Certain oils and surfactants were screened to select the most suitable ones for the
preparation of microemulsions. Labrafil M 1944 CS®, Labrafil M 2125 CS® and Capryol 90®
were selected as oils while Tween 80 was selected as a surfactant. Tween 80 was mixed with nbutanol
(n-Bu) at different w/w ratios (Km) 1:2, 1:1, 2:1 and 3:1 as surfactant to cosurfactant
(S/CoS) respectively. Pseudoternary phase diagrams were constructed using the selected oils
(Labrafil M 1944 CS®, Labrafil M 2125 CS® and Capryol 90®) with the different Km ratios.
Microemulsion formulations were prepared using Labrafil M 1944 CS®, Tween 80 and n-Bu
with Km 2:1. The physicochemical characteristics involving viscosity, refractive index (RI),
conductivity and pH were determined for these systems. In addition, the solubility of acyclovir
in the prepared microemulsion systems (MEs) was measured. Acyclovir was incorporated to
three MEs (ME10, ME50 and ME80) representing three different regions in the phase diagram;
water in oil (w/o), bicontinuous (Bc) and oil in water (o/w) respectively. All of the prepared
formulations were subjected to thermodynamic stability studies. The droplets size,
polydispersity index (PDI) and zetapotential (ZP) of both before and after drug incorporation
were determined. Acyclovir release from drug loaded MEs was determined and the kinetic of
the release data was calculated.
The conductivity and viscosity results proved the presence of three regions in the phase
diagram (w/o, Bc and o/w). The refractive index showed that the prepared MEs were
transparent and isotropic.

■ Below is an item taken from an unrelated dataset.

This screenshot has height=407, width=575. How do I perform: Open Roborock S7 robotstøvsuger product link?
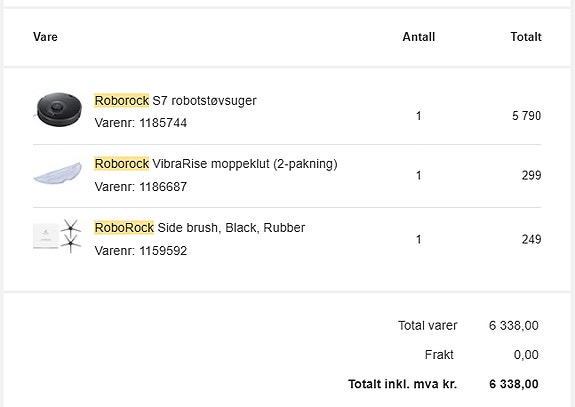pyautogui.click(x=175, y=100)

All the formulations were thermodynamically stable. The droplet size
of drug loaded MEs was higher than that of corresponding unloaded ones but all have droplet
size in nano range. PDI was found to be less than 0.5 and ZP in the range of -0.101 to 2.5 mV.
Release of acyclovir from ME80 (0.1, 1.99, 17.98 and 79.92 w/w for acyclovir, oil, S/CoS and
water respectively) was the highest among the other ones. Model of non-Fickian "anomalous"
transport release was the mechanism of drug release from the selected MEs.
In conclusion, stable isotropic microemulsion systems using Labrafil M 1944 CS®, Tween
80 and n-butanol as oil, surfactant and cosurfactant respectively with Km 2:1 could be
formulated. The viscosity and electric conductivity results proved the presence of three areas;
w/o, Bc and o/w in phase diagram. Acyclovir could be loaded into different microemulsion
systems. The percent drug release increased by increasing the water content of microemulsion.